* **What you have to do**
Each line of the listing that includes "name" should be reported.

* **Records shown**
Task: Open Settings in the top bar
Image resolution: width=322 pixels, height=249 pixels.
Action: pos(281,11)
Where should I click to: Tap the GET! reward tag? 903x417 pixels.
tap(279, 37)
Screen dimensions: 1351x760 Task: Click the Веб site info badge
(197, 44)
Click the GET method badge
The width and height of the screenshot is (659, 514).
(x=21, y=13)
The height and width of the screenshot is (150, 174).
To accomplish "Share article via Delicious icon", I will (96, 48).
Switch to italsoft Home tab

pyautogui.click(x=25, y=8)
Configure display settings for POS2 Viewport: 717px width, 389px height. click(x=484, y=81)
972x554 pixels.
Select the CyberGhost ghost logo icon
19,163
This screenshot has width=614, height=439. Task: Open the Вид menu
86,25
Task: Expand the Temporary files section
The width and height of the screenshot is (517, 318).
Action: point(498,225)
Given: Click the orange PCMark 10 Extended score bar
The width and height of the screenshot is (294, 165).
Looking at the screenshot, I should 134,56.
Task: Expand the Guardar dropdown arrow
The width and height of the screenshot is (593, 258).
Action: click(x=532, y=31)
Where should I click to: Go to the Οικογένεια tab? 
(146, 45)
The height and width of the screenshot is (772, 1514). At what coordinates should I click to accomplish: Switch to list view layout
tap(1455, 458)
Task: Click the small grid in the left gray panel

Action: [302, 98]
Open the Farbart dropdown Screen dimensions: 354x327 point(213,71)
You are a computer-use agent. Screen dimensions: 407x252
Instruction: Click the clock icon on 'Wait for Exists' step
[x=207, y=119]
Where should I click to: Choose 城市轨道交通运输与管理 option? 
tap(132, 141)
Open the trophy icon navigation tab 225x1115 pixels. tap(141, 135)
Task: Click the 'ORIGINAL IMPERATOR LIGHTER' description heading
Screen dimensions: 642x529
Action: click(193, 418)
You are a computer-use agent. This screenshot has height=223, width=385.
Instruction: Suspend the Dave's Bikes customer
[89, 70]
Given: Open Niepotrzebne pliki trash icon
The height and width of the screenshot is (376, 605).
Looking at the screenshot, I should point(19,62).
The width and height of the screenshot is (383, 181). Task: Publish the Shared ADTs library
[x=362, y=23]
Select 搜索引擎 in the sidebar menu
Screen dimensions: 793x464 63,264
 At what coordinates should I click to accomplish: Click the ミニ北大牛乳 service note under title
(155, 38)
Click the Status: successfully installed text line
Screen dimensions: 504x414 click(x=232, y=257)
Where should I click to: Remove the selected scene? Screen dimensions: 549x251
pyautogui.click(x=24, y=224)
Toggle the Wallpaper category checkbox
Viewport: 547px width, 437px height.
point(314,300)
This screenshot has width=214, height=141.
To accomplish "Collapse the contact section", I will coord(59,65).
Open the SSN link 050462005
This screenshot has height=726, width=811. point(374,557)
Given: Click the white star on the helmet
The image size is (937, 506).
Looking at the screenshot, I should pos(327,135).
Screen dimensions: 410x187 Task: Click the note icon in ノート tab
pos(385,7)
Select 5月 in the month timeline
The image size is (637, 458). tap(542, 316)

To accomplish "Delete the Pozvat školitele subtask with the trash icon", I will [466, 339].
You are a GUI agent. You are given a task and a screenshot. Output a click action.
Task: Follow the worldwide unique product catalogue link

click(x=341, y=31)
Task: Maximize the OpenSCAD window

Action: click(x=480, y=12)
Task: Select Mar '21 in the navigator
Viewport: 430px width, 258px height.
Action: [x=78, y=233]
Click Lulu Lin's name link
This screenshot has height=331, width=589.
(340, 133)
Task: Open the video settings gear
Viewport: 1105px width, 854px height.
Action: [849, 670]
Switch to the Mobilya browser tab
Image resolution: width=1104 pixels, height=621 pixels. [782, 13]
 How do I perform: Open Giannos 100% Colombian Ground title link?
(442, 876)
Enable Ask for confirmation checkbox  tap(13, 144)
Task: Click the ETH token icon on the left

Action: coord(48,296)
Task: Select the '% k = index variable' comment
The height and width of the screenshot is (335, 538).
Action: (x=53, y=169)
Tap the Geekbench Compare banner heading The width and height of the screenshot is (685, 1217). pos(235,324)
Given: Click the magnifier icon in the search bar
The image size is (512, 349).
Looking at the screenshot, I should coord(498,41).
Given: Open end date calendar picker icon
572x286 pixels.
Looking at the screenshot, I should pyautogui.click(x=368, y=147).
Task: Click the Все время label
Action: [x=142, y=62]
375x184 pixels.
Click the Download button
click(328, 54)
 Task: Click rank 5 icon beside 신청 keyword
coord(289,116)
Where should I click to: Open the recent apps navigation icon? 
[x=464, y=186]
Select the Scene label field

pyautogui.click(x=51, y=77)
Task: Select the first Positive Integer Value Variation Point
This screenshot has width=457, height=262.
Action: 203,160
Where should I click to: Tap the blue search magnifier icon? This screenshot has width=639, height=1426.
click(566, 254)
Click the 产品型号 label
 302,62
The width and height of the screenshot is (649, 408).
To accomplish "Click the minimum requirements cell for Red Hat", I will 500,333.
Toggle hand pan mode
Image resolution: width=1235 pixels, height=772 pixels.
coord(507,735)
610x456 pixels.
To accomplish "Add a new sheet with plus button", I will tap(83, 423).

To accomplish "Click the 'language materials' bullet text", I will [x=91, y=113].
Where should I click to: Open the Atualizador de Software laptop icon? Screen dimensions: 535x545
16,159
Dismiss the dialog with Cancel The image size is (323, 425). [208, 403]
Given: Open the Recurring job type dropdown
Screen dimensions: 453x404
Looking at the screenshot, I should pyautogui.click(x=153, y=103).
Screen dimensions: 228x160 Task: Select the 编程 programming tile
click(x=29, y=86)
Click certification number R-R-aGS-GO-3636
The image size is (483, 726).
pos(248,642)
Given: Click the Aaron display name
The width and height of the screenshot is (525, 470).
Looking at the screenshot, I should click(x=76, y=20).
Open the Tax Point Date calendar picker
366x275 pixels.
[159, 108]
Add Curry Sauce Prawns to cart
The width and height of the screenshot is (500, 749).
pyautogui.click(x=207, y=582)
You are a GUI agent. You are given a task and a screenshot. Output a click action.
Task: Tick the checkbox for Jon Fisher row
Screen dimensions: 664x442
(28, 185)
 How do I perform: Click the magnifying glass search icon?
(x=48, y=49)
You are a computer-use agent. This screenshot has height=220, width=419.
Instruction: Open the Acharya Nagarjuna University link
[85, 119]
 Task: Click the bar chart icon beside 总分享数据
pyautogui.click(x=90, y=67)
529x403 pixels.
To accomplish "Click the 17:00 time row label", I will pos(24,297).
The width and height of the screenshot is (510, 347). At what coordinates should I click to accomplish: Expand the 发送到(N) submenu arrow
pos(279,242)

* **Your response**
Click Lulu Lin's name link
Given: Click the Aaron display name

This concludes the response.